Researchers modified the structure of different parts of the molecule and tested their action against MRSA when given with ciprofloxacin, a fluoroquinolone antibiotic. This identified the most potent SOS inhibitor molecule reported to-date, called OXF-077. When combined with a range of antibiotics from different classes, OXF-077 made these more effective in preventing the visible growth of MRSA bacteria.
In a key result, the team then tested the susceptibility of bacteria treated with ciprofloxacin over a series of days to determine how quickly resistance to the antibiotic was developing, either with or without OXF-077. They found that the emergence of resistance to ciprofloxacin was significantly suppressed in bacteria treated with OXF-077, compared to those not treated with OXF-077. This is the first study to demonstrate that an inhibitor of the SOS response can suppress the evolution of antibiotic resistance in bacteria. Moreover, when resistant bacteria previously exposed to ciprofloxacin were treated with OXF-077, it restored their sensitivity to the antibiotic to the same level as bacteria that had not developed resistance.
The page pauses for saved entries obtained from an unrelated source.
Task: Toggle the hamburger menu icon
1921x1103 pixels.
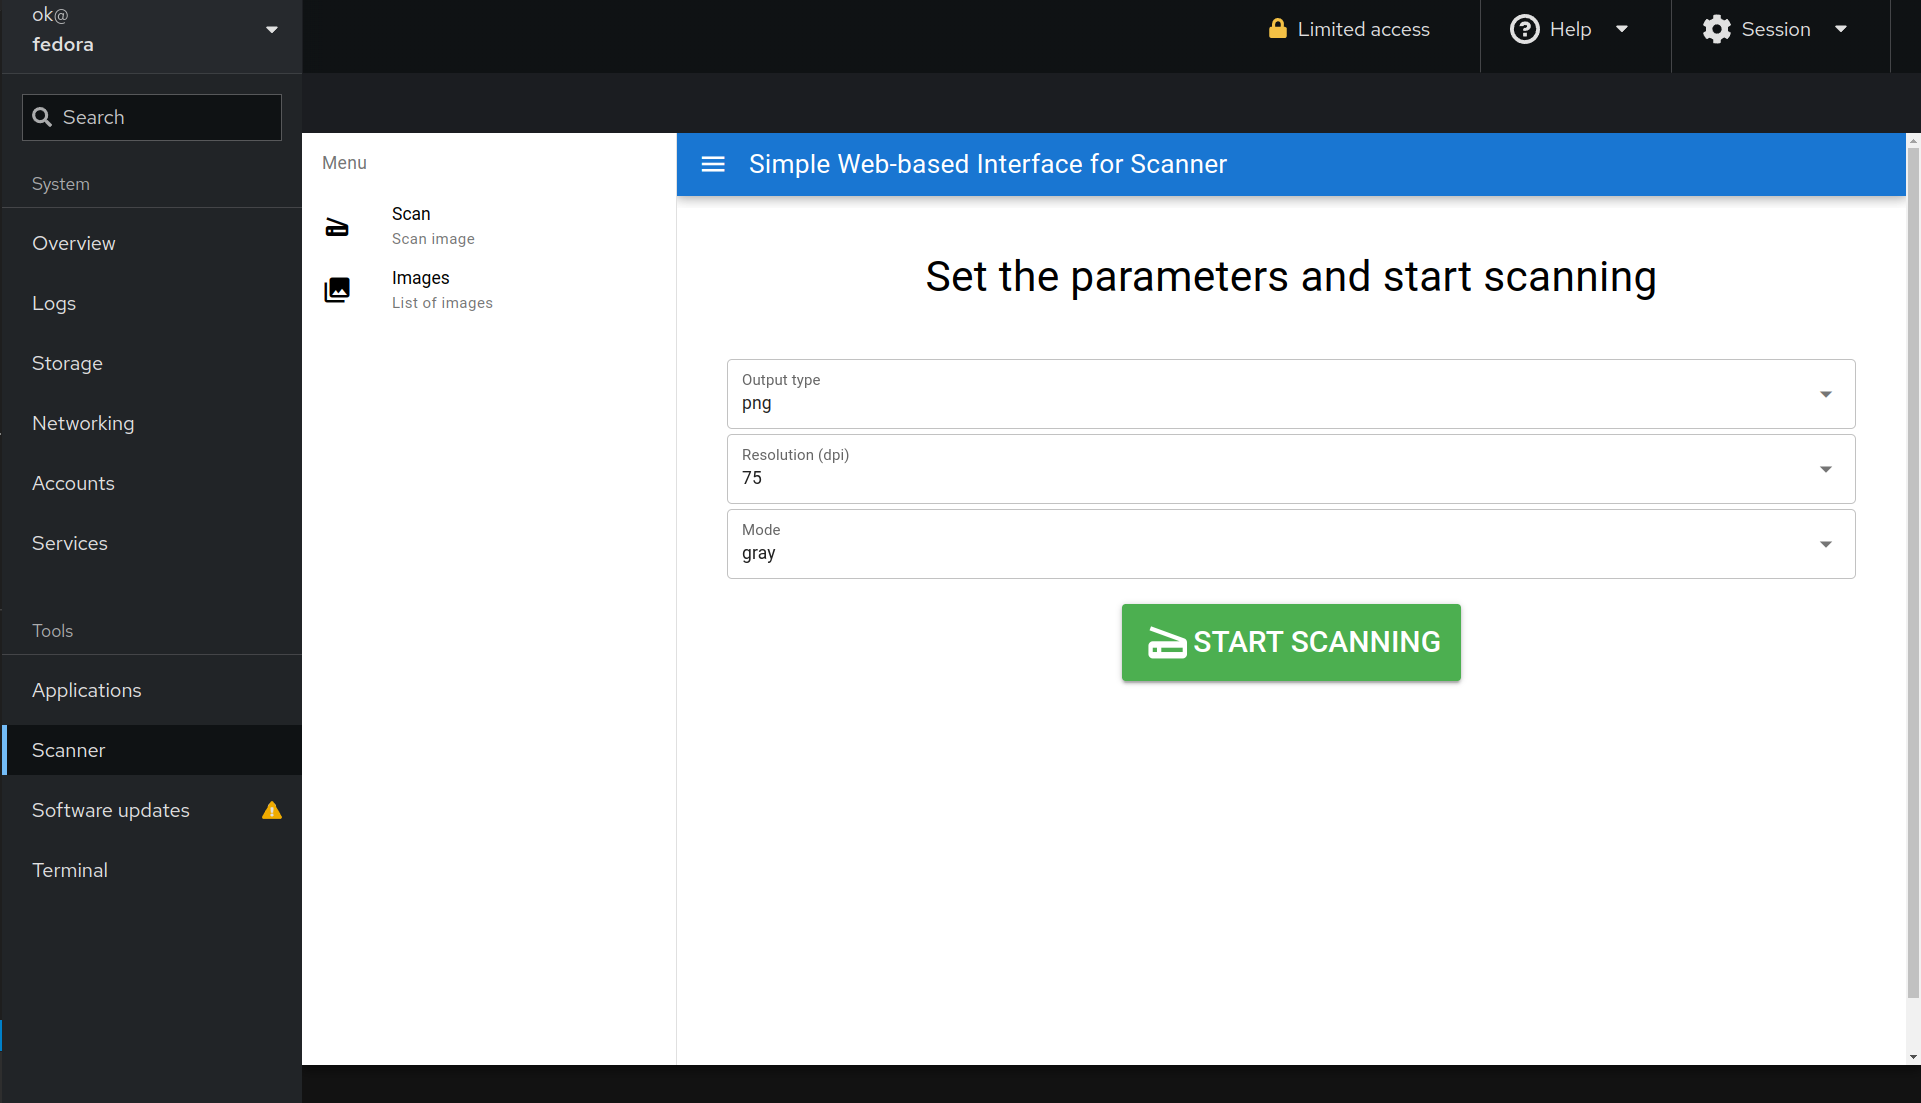Action: [x=713, y=164]
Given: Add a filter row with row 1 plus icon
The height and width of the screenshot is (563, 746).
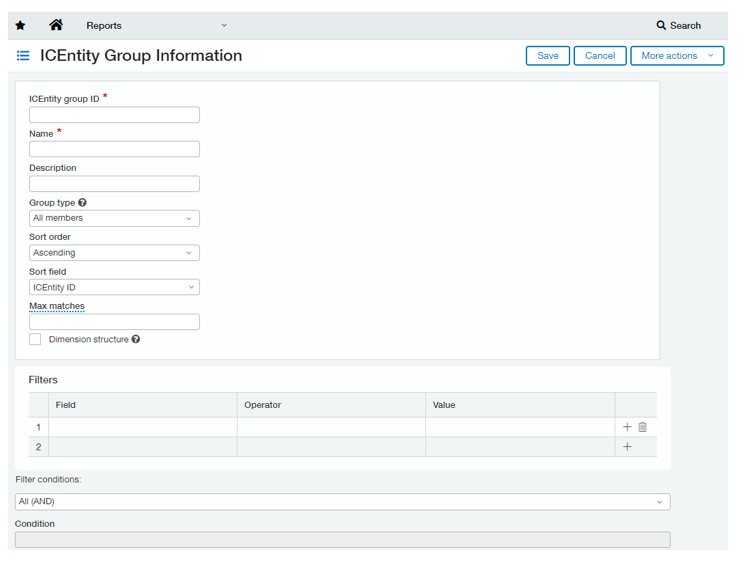Looking at the screenshot, I should [x=627, y=427].
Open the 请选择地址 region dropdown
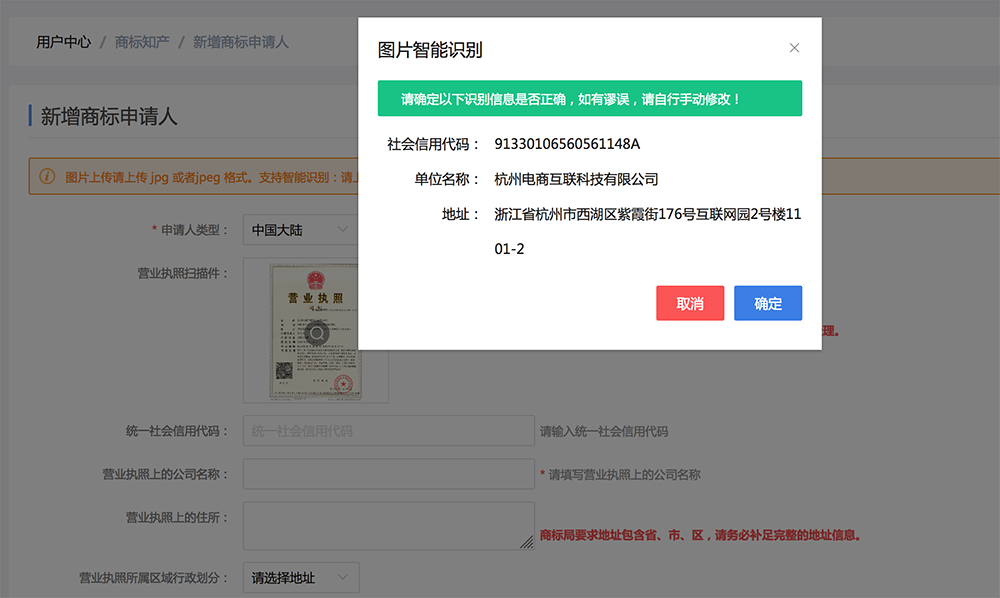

These findings suggest OXF-077 is a useful tool molecule to further study the effects of SOS response inhibition in bacteria, and for the treatment of antibiotic-resistant infections. Further work is needed to test the suitability of these molecules for use outside of lab settings, and will form part of on-going work between at the IOI and the Department of Pharmacology to develop new molecules to slow and/or reverse antibiotic resistance.
This is a great example of what can be achieved through interdisciplinary collaboration between microbiologists in the IOI and chemical biologists in Pharmacology. The AMR crisis presents technical obstacles in numerous areas, and if the challenges we face as scientists are not confined to a single scientific discipline, then the solutions will not be either.